Community Voices
Community Voices explores critical issues in manufactured housing (MH) communities through stories of leadership by MH park residents, especially grassroot activists committed to change. The project is designed to share information among manufactured housing communities about how they address issues and communicate the challenges faced by these communities to policymakers and others in Colorado. CU Boulder students are trained to research, conduct interviews and write stories related to affordability, community development, livability and environment/climate change. In these initial print and audio stories, we explore common issues facing manufactured housing park residents, including eviction, corporate ownership of MH parks, COVID-related vulnerabilities, limitations on renovations and more.

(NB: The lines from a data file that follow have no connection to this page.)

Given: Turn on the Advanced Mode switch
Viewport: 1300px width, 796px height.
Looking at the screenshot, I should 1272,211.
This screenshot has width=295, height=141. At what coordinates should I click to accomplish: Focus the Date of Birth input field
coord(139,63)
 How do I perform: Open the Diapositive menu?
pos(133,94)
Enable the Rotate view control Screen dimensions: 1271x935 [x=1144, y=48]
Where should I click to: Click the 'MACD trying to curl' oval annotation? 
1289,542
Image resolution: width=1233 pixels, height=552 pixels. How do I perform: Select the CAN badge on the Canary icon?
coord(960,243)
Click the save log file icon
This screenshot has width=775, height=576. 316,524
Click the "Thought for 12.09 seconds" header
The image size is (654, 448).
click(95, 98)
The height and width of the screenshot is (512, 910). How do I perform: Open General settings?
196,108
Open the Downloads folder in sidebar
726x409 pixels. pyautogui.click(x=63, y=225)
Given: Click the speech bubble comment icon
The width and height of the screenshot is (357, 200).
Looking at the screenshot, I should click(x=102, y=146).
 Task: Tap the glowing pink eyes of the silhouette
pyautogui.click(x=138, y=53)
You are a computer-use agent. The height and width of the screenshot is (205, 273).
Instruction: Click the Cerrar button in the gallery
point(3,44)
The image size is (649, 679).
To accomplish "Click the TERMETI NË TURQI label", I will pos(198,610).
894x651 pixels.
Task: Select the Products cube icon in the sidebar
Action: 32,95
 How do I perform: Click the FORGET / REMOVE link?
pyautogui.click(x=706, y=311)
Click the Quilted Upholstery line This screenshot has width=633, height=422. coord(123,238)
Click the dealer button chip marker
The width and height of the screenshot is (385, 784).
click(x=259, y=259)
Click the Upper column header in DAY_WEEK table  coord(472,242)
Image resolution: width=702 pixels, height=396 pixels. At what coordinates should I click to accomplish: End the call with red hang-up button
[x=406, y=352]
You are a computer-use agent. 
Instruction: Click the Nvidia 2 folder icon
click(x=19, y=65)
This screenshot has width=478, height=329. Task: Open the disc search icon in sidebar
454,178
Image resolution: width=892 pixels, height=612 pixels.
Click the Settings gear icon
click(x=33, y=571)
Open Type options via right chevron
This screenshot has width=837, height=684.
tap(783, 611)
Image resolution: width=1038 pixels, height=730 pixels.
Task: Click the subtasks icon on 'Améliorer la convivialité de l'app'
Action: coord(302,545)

"It was a no brainer," says Dave Weil, a massage therapist who moved to a Boulder mobile home park in the late 1990s. "I had to come up with $9,000 and the first month's lot rental, and I was in. If I hadn't had the option of living in a manufactured home, I would have had to move out of Boulder because my rent was approaching 50 percent of my monthly income."
"I ended up struggling to make ends meet," says Michael Peirce, after a large corporation bought the mobile home park where he was living and initiated a 12-percent annual lot rental increase. "As a result, I became an activist to help others in similar positions."
"All the other parks residents were talking about the same things happening," says Peggy Kuhn, who helped start an HOA in her mobile home park after a large corporation bought the park. "The vulnerable people were being taken advantage of and threatened with eviction. They would run out the older mobile home people, evict them, get rid of their homes and then would put in a new mobile home and rent it. My heart just went out to these people who lost their homes."